Reacting to DH (was:Snape Reduced LONG(was: Re: Villain!Dumbledore...

horridporrid03 horridporrid03 at yahoo.com
Fri Oct 12 18:07:06 UTC 2007


No: HPFGUIDX 177920

Betsy Hp:
I've started and stopped a couple of different replies to this.  But 
they've mostly boiled down to "she said; she said" which is, IMO, 
kind of boring. <g>  So instead I'm going to try and see *why* our 
readings are so vastly different. (Obviously, I'm not a mind-reader 
and so this is all my opinion.)

For example:

> >>Pippin:
> "Lily gave herself away by half glancing towards where Snape stood,
> nearby."  --DH ch 33
> She didn't mean to expose Snape. But she hadn't got his aptitude
> for sneakery. 
> <snip>
> Dumbledore didn't even know that Snape was still mourning Lily.  He 
> was shocked.
> "After all this time?" – DH ch 33

Betsy Hp:
For me, Lily is being passive-aggressive and Dumbledore is a liar.

And I think part of the difference comes down to this:

> >>Pippin:
> <snip>
> There's no one to take responsibility for the adult Trio,
> to punish them or grant them forgiveness. They have
> to live with what they did.
> <snip>
>  I'm reading that into the text. But it's a fairy tale.
> That's what you're supposed to do. It makes more sense
> than having to read  the humanity of one quarter of  wizard
> kind *out* of the story after JKR went to such lengths to
> put it there.

Betsy Hp:
You have more faith in JKR than I do.  You're putting what I think is 
the best possible spin on things, while I'm putting the worst because 
I don't trust JKR anymore.  If she told me water is wet, I'd have to 
dip in a toe. <g>  I honestly think JKR *did* right off the humanity 
of a quarter of the school.  And yes, it's deeply disturbing and 
shocking to me to think someone who gave such life to both Draco and 
Snape would treat them (and "their kind") so poorly.

> >>Pippin:
> It's a style of story-telling reminiscent of the Book of Genesis,   
> IMO, where we're seldom told what the characters are thinking, and 
> parallel story lines are not made explicit, yet for thousands of   
> years people have connected emotionally with the characters and    
> found the parallels themselves.

Betsy Hp:
Ah, but part of the beauty and timelessness of the stories of the 
Patriarchs is their very humanity.  None of them were plaster saints, 
and when they did wrong (and boy, did they do wrong) they faced the 
consequences.  The story of Jacob and Esau for example: we *are* told 
of Jacob's fear when he went back to face the brother he'd so sorely 
wronged.

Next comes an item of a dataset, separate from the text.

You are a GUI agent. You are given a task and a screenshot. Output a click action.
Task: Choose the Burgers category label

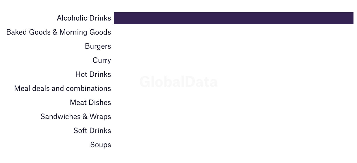[x=98, y=46]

And we saw it expressed in the way he positioned his 
family.  And while we're not told explicitly the feelings occurring 
when Esau ran to meet Jacob, when the brothers wept together, I think 
it's pretty easy to see the love and relief and forgiveness there.  

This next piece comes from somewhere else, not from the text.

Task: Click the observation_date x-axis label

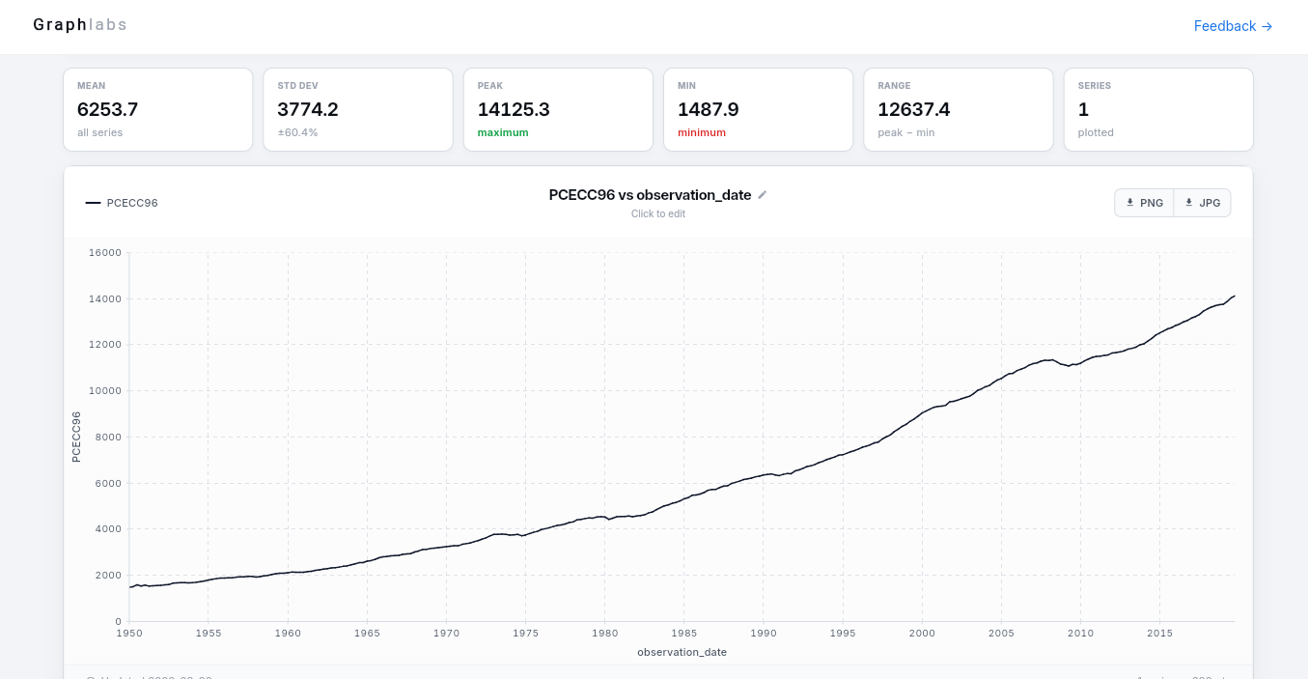Action: [682, 652]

For me, the story of Jacob and Esau has a much more explicit and 
concrete reuniting of two opposing forces than the supposed reuniting 
of those dear friends, Gryffindor and Slytherin, that I'm told is in 
DH.  I think it's because I can relate to both Jacob and Esau 
(depending on what I'm going through <g>) in a way I just cannot 
relate to the Trio (or any of the Potterverse characters, quite 
frankly).

So perhaps our disagreement comes down to this:

> >>Pippin:
> What I see is that they became more realistic in the end.
> <snip>

Betsy Hp:
And I just cannot see that.  Neither the plot, nor the quest, nor the 
characters struck me as at all real.  Heck, as soon as the Trio 
*didn't* die in writhing pain from eating Hermione's wild mushrooms, 
I realized JKR wasn't inviting me to sink into her story.  Instead I 
kind of got the impression she was rushing me to the door. 

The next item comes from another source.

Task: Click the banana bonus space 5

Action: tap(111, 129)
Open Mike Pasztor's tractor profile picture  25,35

The story only seems to work (or at least, that's my impression) if 
questions aren't asked. Which is in direct opposition to fairy-tales, 
the story of the Patriarchs, a "realistic" tale, or any well told 
story, IMO.  Rather than questions leading me deeper in, I've found 
questions pull me right out.  So rather than being a story that 
teaches, or even entertains, it's a story that disappoints and, if I 
do attempt to look deeper, actually repulses.